The 1969 event was undoubtedly one of the most formative moments in music history, but as we’ve learned with most music festivals, they lend themselves to some pretty awesome style-spotting. Long before the concept of street style or even festival style existed, Woodstock showcased inspiring women wearing sweet bell bottoms, crop tops and knit dresses.
Fashions of the 1960s reflected youth. From the child-like short skirts of the mid 1960s to the costume type outfits of the hippies, clothing took on new lines, color, and a reflection of vibrant optimism mixed with an idealistic yearning for a new egalitarian society.
The introduction of The Pill encouraged women to seek a new kind of freedom. The Civil Rights Act of 1964 increased interest in African culture as well as interest in other ethnic groups. Western youth no longer saw themselves as a homogenized whole, but as a collection of tribes with a wide variety of interests and self created roles.
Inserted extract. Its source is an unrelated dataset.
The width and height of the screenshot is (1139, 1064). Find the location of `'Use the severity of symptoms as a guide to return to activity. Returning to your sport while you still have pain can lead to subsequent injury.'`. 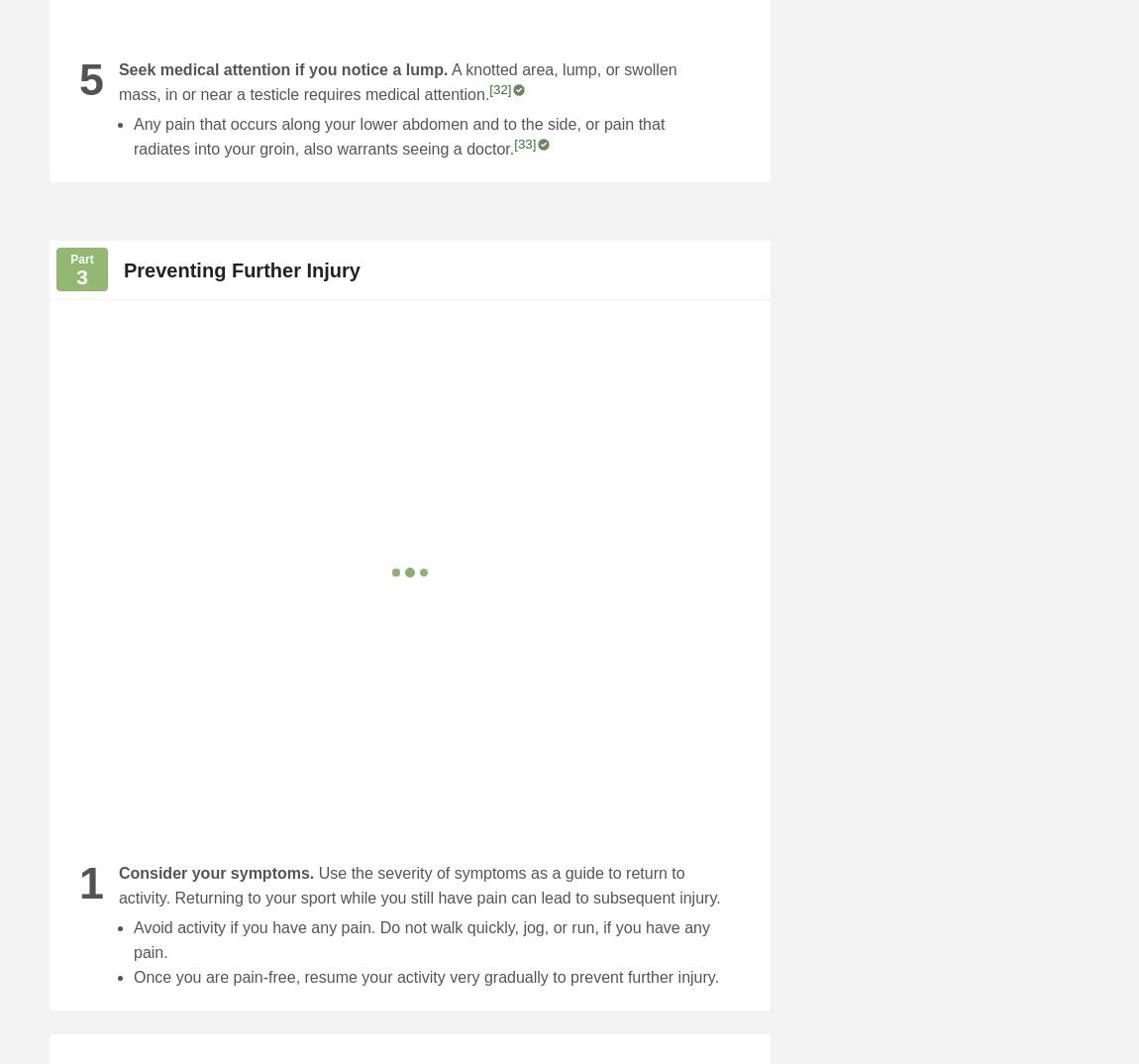

'Use the severity of symptoms as a guide to return to activity. Returning to your sport while you still have pain can lead to subsequent injury.' is located at coordinates (418, 884). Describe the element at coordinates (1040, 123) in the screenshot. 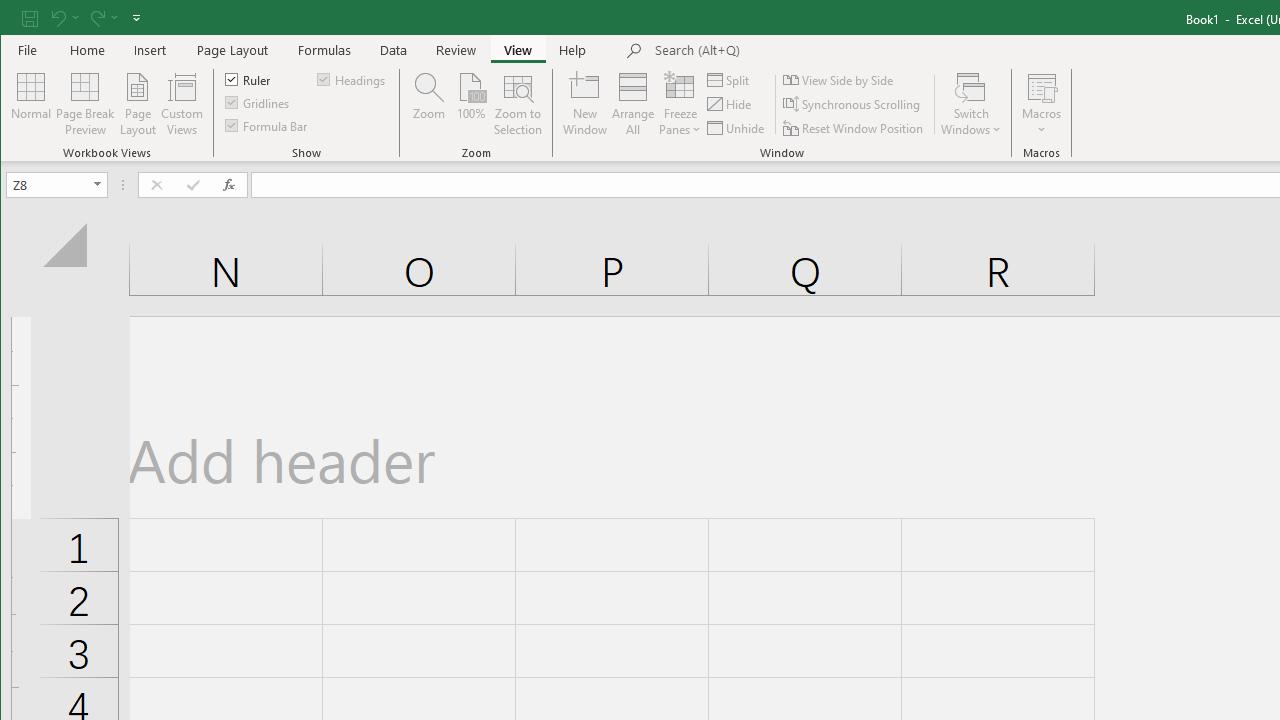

The 1960s was a time of social and cultural change, due in large part, to population demographics. According to the US Census Bureau, 36% of the US population was under 18 in 1960. A youth movement was underway.
The youthful population of the 1960s wore short skirts, geometric prints, and bright colors. From the casual sophistication of the early 60’s, to the Pop Art and Op Art influences of the Mods, dress styles went through radical changes. Women had never shown so much skin. Young people rejected traditional clothing until second half of the decade, a kind of style anarchy created a new Bohemian look introduced by the hippie movement.